Y おお、肉じゃがの進化系だ! それ、目指してみますね。
お鍋のおともに①
ひじきと青ねぎと油揚げの白あえ
材料(2人分)絹ごし豆腐 ………150グラム(1/2丁)
ひじき(乾物)………7グラム
油揚げ………1枚
【A】
かつおだし………大さじ2
酒・みりん・醬油………各大さじ1
砂糖………小さじ1
【B】
練りごま・すし酢………各大さじ1
砂糖………小さじ1/2
塩………小さじ1/6
青ねぎ(小口切り)………3本分
作り方(1)豆腐はキッチンペーパーで包んで重石をし、1時間ほどおいて水気をきる。
(2)ひじきは水(材料外)で戻し、水気をきる。
(3)油揚げは縦半分に切ってから1センチ幅に切る。小鍋に入れて中火にかけ、表面がカリッとするまでからいりをする。
(4)(3)の鍋に、戻したひじきを加えて炒め、油が回ったら【A】を加える。調味料が沸いたら、落とし蓋をして汁気がなくなるまで煮詰めて火を止める。
(5)すり鉢に(1)の豆腐を入れ、なめらかにすりつぶす。【B】を加えて混ぜ合わせ、(4)と青ねぎを加えてあえる。
お鍋のおともに②
えびのすり身揚げ
材料(2人分)むきえび………200グラム
【A】
片栗粉………大さじ1/2
塩………小さじ1/6
黒こしょう………適量
玉ねぎ(みじん切り)………40グラム
香菜(みじん切り)………7グラム
食パン(10枚切り)………4枚(2組)
揚げ油・スイートチリソース………各適量
作り方(1)えびは背わたがあれば取り除き、フードプロセッサーに入れる。【A】を加え、なめらかになるまですりつぶす。
(2)(1)に玉ねぎ、香菜を加え、よく混ぜ合わせる。
(3)食パンは、1枚ずつ麺棒で平たくのばす。1枚の片面に2の1/2量をのせ、もう1枚ではさみ3等分に切る。もう1組も同様に作る。

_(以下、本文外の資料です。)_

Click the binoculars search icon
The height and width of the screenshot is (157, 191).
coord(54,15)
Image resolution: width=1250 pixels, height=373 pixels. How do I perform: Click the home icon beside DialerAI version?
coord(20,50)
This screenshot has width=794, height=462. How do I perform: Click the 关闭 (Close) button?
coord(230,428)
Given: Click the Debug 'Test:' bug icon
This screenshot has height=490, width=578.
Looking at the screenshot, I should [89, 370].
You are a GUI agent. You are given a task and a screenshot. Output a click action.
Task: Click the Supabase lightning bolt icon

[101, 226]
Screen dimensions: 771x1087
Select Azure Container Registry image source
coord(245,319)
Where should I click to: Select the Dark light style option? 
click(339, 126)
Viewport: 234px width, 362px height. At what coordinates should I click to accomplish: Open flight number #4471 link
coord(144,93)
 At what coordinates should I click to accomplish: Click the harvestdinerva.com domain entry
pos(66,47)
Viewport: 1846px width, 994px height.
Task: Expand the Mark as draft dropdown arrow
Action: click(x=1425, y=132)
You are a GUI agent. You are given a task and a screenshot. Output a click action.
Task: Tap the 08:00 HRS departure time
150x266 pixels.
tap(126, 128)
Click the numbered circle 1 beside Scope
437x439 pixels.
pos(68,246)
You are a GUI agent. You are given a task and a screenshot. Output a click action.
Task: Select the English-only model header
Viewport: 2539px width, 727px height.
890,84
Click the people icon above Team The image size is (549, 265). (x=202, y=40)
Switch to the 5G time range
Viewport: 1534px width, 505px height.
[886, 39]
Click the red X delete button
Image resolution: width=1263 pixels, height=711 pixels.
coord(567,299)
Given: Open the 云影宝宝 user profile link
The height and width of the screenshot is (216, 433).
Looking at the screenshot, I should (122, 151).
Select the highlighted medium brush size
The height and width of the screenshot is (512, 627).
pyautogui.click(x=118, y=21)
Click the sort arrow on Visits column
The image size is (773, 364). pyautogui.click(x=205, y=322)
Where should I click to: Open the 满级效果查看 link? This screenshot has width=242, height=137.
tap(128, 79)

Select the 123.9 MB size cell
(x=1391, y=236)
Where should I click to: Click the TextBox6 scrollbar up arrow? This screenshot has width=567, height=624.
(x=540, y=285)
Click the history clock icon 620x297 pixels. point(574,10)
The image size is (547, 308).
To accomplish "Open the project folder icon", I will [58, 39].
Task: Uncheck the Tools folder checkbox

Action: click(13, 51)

(4)揚げ油を170度に熱し、(3)を入れて揚げる。ときどき返しながら7分ほど揚げ、中のえびペーストに火が入ったら取り出す。
(5)半分に切って器に盛り、スイートチリソースを添える。
おもてなし鍋②
とろとろ白菜がたまらない「豚だんごと春雨の白菜鍋」
材料(2人分)豚ひき肉………300グラム
【A】
長ねぎ(みじん切り)………40グラム
干ししいたけ………15グラム
卵………1個
薄力粉………大さじ1
塩………小さじ1/4
黒こしょう………適量
白菜………150グラム
緑豆春雨………50グラム
水………800ml
酒………小さじ2
鶏ガラスープのもと(ペースト)………小さじ2
塩………小さじ1/3
黒こしょう・油辣椒(ユーラージャオ)(豆豉など具入りのラー油)………各適量
作り方(1)しいたけは湯で戻し、石づきを取ってみじん切りにする。
(2)白菜は芯の硬いところを縦半分に切り、5センチ幅に切る。春雨は袋の表示を参考にしてゆでる。ざるに上げて冷まし、4~5センチ長さに切る。
(3)ボウルに豚肉、【A】を入れ、粘りが出るまで手でしっかりと混ぜ合わせる。6等分にして、大きめのだんご状にまとめる。
(4)厚手の鍋に水、酒を入れ中火にかける。沸いたら(3)を加えて中火で10分ほどゆでる。
(5)鶏ガラスープのもと、白菜を加え、蓋をして弱火でさらに10分ほど煮る。
(6)白菜がしんなりとしたら春雨を加えてひと煮立ちさせ、塩・黒こしょうで味をととのえて火を止める。「油辣椒」を添える。
栗原心平(くりはら・しんぺい)1978年静岡県生まれ、神奈川県育ち。料理家栗原はるみを母に持ち、幼い頃から得意だった料理の腕を生かし同じ道に。「ごちそうさまを通じて家族を幸せにする」をモットーにさまざまなレシピを提案。雑誌やテレビなどを中心に活動。著書多数。
山内惠介(やまうち・けいすけ)1983年福岡県糸島市生まれ。“ぼくはエンカな高校生”というキャッチフレーズでデビュー。2025年には25周年を迎え、記念曲「北の断崖」や椎名林檎さんとタッグを組んだ「闇にご用心」が話題を集め、第67回日本レコード大賞最優秀歌唱賞を受賞した。